2. They Are Plugged Into a Faith Community
One very clear habit of the Yes! couples was a mutual friendship with other positive, supportive couples, including mentors. So it makes sense that churchgoing Yes! couples were highly likely to mention the need not just to go to church but also to be plugged in and active in their faith community. These couples mentioned being in home groups together, doing group Bible studies, engaging in service projects together, and so on—all of which are venues that provide opportunities to befriend, get support from, and share life with others.
3. They Share Key Values
Although I certainly spoke to some Yes! couples where the two partners identified with two different faiths, I found that to be a less common situation. One of the reasons that many committed churchgoing Yes! couples were happy is that both spouses were trying to adhere to a higher, external standard (the Bible) that they both agreed on, and thus they weren’t as likely to have a severe clash of values about important life topics such as parenting, sex, and money.
4. They Focus on Serving Their Spouses, Rather Than on Being Served
The importance of a focus on serving rather than being served received multiple mentions regardless of whether or not the person I was talking to was a person of faith. But the vast majority of Christian couples I interviewed brought it up.
5. They Look to God for That Power to Be Selfless— Because It Doesn’t Come Naturally!

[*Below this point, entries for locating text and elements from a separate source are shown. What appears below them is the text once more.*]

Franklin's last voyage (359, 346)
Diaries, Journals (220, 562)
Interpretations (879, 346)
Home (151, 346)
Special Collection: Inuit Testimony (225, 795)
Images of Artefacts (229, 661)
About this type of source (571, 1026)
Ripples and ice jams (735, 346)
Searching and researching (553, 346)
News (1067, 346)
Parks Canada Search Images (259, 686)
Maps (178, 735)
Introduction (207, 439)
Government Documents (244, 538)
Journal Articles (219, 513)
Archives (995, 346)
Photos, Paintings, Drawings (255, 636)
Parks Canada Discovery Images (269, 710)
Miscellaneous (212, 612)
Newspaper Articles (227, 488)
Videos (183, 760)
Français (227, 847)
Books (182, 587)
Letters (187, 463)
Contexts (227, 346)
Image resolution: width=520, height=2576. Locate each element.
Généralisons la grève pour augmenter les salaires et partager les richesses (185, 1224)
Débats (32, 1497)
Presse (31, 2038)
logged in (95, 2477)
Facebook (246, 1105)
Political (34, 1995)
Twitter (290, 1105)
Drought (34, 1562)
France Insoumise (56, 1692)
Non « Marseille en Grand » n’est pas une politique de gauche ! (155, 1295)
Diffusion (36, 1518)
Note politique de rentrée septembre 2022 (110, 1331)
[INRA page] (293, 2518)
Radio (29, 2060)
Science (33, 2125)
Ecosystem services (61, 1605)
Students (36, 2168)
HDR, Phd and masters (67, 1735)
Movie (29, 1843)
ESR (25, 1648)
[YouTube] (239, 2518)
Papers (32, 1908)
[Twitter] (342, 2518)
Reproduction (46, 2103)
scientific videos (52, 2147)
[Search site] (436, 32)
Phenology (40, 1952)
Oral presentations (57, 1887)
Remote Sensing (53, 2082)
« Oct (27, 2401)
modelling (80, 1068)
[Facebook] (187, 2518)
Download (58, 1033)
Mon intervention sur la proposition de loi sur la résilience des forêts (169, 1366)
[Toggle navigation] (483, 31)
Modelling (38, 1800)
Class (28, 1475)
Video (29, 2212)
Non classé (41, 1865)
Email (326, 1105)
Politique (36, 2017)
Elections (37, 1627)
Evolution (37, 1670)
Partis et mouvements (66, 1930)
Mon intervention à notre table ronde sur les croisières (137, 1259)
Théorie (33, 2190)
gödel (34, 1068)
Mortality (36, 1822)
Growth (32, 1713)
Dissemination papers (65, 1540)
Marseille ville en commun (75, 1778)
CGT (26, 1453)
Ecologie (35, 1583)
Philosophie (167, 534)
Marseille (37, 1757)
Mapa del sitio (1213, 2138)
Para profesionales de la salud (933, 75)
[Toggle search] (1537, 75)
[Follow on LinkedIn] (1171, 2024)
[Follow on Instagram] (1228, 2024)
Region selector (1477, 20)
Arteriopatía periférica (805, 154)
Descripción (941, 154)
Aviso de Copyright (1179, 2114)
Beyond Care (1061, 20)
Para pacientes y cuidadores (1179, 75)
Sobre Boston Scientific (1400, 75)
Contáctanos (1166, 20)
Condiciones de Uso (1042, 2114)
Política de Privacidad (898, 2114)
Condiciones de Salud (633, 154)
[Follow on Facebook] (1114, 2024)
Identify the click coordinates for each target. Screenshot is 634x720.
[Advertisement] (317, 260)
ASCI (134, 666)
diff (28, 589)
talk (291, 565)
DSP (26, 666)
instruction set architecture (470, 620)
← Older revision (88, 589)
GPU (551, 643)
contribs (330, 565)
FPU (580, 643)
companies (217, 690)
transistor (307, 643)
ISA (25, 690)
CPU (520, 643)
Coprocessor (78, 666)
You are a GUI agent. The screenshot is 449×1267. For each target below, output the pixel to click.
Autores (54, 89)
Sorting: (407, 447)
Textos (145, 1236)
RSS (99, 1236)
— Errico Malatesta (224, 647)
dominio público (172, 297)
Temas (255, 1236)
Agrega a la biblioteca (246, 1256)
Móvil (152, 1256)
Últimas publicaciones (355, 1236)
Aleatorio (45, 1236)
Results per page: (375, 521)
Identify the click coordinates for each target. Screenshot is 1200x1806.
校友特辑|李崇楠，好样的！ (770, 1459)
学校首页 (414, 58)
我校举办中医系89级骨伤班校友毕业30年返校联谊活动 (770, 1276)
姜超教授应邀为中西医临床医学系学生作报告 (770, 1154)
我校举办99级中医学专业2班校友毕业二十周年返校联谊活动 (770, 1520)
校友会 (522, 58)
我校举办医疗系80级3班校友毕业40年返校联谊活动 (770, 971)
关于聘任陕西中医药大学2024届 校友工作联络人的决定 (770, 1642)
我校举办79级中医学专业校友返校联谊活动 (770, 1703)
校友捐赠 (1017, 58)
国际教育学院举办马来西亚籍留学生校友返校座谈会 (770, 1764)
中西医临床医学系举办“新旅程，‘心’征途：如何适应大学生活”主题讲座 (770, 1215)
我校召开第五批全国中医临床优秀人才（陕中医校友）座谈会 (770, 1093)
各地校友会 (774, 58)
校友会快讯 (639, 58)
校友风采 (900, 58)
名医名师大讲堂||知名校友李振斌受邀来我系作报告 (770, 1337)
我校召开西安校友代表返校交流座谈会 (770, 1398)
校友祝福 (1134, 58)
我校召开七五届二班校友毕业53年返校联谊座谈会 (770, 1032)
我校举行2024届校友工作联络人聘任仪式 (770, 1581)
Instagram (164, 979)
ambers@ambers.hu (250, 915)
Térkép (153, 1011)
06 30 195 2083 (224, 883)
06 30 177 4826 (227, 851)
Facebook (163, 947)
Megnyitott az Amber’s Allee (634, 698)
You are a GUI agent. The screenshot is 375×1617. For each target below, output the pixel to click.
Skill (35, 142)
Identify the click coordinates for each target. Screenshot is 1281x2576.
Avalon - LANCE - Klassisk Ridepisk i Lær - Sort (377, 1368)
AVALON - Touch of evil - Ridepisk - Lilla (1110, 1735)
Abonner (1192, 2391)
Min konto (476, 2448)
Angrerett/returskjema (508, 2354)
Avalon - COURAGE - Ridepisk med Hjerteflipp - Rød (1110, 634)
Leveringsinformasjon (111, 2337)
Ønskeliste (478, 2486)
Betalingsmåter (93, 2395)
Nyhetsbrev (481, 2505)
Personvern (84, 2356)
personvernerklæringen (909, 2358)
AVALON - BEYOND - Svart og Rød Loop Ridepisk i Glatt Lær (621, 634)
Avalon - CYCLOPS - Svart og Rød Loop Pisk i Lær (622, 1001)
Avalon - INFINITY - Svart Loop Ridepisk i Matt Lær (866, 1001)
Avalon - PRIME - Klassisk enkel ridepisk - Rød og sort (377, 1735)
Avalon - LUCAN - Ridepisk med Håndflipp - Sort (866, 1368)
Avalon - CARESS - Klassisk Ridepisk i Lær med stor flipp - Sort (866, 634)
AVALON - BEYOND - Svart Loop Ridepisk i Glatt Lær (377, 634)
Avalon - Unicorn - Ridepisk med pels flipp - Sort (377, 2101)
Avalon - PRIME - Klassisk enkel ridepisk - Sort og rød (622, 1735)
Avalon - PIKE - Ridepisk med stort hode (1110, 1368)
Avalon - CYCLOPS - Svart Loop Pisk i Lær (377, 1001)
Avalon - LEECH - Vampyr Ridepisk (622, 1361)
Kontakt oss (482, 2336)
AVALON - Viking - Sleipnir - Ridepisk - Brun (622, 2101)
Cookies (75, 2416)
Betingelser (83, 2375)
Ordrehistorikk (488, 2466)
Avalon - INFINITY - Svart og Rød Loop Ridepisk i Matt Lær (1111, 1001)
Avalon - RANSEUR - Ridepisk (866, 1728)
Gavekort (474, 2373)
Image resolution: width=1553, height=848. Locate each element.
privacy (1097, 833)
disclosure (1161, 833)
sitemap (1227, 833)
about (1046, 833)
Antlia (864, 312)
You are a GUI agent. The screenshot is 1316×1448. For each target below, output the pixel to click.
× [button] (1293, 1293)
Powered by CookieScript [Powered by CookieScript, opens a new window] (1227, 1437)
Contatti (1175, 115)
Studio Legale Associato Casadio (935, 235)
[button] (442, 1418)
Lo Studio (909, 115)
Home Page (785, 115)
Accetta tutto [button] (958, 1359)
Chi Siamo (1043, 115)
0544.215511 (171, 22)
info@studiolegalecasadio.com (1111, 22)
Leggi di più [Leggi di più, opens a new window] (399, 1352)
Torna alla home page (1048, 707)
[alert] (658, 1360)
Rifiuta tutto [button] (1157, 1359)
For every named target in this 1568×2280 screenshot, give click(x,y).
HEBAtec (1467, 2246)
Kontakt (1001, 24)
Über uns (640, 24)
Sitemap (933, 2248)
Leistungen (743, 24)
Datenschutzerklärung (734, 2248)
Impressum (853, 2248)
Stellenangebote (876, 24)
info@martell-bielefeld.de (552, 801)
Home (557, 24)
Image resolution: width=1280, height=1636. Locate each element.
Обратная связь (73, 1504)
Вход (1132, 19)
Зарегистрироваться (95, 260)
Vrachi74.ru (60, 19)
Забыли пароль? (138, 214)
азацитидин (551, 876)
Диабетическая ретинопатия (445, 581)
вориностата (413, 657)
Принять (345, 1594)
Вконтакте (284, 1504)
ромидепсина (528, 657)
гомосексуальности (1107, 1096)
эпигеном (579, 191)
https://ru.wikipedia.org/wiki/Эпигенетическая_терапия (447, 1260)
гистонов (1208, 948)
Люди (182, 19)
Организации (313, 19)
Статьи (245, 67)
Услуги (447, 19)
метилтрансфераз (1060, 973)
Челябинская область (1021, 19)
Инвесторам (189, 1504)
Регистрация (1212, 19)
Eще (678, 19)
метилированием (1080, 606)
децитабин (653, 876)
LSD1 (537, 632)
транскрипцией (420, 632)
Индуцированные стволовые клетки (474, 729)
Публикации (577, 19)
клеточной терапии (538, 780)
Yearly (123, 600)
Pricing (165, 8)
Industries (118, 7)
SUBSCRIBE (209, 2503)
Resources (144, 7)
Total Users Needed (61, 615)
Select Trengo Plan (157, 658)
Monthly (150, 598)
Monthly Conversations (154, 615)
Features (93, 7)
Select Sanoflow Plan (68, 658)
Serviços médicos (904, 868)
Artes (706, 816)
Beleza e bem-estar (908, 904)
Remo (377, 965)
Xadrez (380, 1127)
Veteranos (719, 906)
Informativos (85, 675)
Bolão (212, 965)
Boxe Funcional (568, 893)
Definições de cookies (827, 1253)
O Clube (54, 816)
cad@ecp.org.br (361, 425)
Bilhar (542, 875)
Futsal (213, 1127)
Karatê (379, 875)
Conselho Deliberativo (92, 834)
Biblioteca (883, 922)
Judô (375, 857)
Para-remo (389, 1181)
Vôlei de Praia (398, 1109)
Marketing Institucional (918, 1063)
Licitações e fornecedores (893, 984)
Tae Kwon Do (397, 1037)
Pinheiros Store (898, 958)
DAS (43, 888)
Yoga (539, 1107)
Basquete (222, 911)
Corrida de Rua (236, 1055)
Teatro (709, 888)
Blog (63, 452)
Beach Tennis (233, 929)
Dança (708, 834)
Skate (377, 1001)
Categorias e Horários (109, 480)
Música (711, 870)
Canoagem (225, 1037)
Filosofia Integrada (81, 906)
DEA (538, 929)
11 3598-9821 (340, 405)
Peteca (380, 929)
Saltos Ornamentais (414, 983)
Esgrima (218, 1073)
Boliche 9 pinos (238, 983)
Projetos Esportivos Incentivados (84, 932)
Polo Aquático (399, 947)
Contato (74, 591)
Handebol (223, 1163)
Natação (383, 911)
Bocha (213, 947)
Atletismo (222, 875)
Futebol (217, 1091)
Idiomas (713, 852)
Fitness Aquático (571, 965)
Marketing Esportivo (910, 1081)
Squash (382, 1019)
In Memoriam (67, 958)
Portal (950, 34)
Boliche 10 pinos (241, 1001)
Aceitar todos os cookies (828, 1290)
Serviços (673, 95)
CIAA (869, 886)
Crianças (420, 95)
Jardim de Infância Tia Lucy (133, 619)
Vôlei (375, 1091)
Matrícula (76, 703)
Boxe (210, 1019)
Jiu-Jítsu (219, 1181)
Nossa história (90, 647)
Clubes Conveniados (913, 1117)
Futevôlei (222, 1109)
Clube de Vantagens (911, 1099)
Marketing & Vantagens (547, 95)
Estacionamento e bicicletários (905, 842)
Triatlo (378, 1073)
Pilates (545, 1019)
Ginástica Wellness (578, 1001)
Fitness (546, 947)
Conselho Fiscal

The Yes! couples mentioned the deepdown struggle [to be selfless]. But they also frequently mentioned the answer— and it wasn’t simple willpower. Because if selfishness is indeed (as the Bible says) deep down in our natures, it would be pretty hard to generate enough willpower to consistently do the selfless, loving, giving thing. Every. Single. Time. Now, obviously, none of us can truly be perfectly selfless! But the Bible does give hope that a higher power is available to help. For example, in one of his letters, the apostle Paul wrote, “See that no one pays back evil for evil, but always try to do good to each other and to everyone else.” He then promises, “God will make this happen, for he who calls you is faithful.” I’m sure that is why many of the Yes! couples emphasized the need to rely on God’s power—not our own.
6. Ultimately, They Trust God for the Outcome
I have spoken to enough couples on both ends of the happiness spectrum to know that it can be scary to commit to meeting your spouse’s needs regardless of whether you expect to get your own needs met. But a powerful paradox can be hiding in that exchange. In fact, trusting God instead of another to meet your needs might be the most enduring security-producing choice you ever make.
How About Door Number Three?
Ultimately, it was clear that looking higher allowed the happiest marriages to flourish because each partner was looking to God for fulfillment and security and was not looking to marriage for something it was not designed to deliver. A large number of Yes! couples emphasized that although it is wonderful to want and to work for happy marriages, expecting marriage (or our spouses) to make us happy is a trap, since there is no human relationship that holds the key to happiness. Only God can provide that ultimate fulfillment we are all longing for.